La historia de la psicopatología de los dos últimos siglos puede ser analizada, en su conjunto, desde la perspectiva de la responsabilidad subjetiva y del tratamiento que los clínicos le han dado. De todos es conocida la función social inserta en la medicina alienista y en la psiquiatría que de ella derivó. En la época de Pinel y Esquirol, esto es, a principios de siglo XIX, la medicina alienista se vio compelida a pronunciarse sobre la responsabilidad penal de algunos «monstruos» criminales. Desde entonces, la colaboración entre el psiquiatra —ahora también el psicólogo clínico— y el legislador se ha estrechado de tal manera que nuestras comparecencias en los Tribunales forman parte de nuestro quehacer cotidiano.
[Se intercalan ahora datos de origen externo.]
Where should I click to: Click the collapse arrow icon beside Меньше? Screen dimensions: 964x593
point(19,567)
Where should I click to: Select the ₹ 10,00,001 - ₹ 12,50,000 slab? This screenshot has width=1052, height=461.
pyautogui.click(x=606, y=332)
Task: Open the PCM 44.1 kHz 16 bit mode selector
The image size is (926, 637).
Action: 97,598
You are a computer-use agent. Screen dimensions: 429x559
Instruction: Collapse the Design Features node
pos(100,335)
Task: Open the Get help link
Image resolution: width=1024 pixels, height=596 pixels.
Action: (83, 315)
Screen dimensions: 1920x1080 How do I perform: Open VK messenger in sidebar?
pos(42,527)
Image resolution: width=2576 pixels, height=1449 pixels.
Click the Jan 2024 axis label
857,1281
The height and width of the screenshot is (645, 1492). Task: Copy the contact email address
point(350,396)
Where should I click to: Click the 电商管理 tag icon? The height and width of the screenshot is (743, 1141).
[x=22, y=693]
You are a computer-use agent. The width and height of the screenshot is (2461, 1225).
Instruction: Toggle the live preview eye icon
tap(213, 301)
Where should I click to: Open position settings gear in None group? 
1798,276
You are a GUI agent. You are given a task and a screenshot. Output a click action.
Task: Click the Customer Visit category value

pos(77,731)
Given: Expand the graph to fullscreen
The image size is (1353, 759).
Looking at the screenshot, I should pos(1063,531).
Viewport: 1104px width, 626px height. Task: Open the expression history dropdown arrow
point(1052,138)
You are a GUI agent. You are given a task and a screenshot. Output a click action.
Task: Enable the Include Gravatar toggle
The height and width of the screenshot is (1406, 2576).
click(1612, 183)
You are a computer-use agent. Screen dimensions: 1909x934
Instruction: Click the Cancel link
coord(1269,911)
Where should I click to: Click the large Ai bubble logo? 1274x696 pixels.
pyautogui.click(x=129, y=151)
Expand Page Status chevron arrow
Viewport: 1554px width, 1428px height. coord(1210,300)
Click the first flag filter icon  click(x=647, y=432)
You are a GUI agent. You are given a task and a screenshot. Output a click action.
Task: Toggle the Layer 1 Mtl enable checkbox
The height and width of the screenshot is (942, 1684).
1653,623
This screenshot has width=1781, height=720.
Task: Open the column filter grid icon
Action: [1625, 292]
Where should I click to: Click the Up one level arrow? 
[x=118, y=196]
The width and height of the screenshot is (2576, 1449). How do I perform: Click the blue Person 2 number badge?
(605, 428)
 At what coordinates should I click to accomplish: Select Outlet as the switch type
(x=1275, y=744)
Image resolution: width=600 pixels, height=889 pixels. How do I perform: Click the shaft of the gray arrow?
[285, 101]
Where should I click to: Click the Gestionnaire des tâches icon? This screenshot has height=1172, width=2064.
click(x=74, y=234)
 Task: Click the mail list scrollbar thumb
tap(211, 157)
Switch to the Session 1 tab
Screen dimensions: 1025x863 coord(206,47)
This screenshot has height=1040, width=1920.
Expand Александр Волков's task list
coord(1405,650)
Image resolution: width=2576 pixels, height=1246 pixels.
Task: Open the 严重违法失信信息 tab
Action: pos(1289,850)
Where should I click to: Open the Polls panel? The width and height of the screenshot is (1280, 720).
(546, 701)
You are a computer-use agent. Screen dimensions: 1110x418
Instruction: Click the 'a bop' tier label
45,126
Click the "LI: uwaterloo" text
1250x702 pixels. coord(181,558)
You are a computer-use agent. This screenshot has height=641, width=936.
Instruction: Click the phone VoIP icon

Tal como desarrollé en el libro La invención de las enfermedades mentales, el epicentro de esta confluencia se situó inicialmente en la noción de «monomanía», sobre todo en la llamada por Esquirol «monomanía homicida», fuente de encendidas polémicas como muestra la literatura de la época. Considerada en principio por Esquirol como el resultado de un delirio, por más que fuera éste muy fugaz, a partir de 1808 la concibió como una «monomanía sin delirio», advirtiendo en su Tratado completo de las enajenaciones mentales (1838): «En otros casos el monomaniaco homicida no presenta alteración alguna apreciable de la inteligencia o de las afecciones. Es arrastrado entonces por un instinto ciego, por una cosa indefinible que le empuja al asesinato». Estas y otras consideraciones fueron esgrimidas por este autor en el célebre proceso de Henriette Cornier, una mujer que había degollado a sangre fría a la hija de sus patronos. Según el parecer de Esquirol, y también el de Georget, Henriette Cornier debía ser considerada irresponsable de su crimen por estar afectada de una monomanía homicida y por haber dado muerte a la joven en un estado de locura, pese a que en todo lo ajeno a ese acto razonaba perfectamente. Argumentaba Esquirol que los monómanos homicidas —a diferencia de otros asesinos—no premeditaban su crimen ni elegían a sus víctimas, sino que se veían arrastrados por una fuerza incontrolable. Según este autor, ahí radicaba precisamente el fundamento de su irresponsabilidad.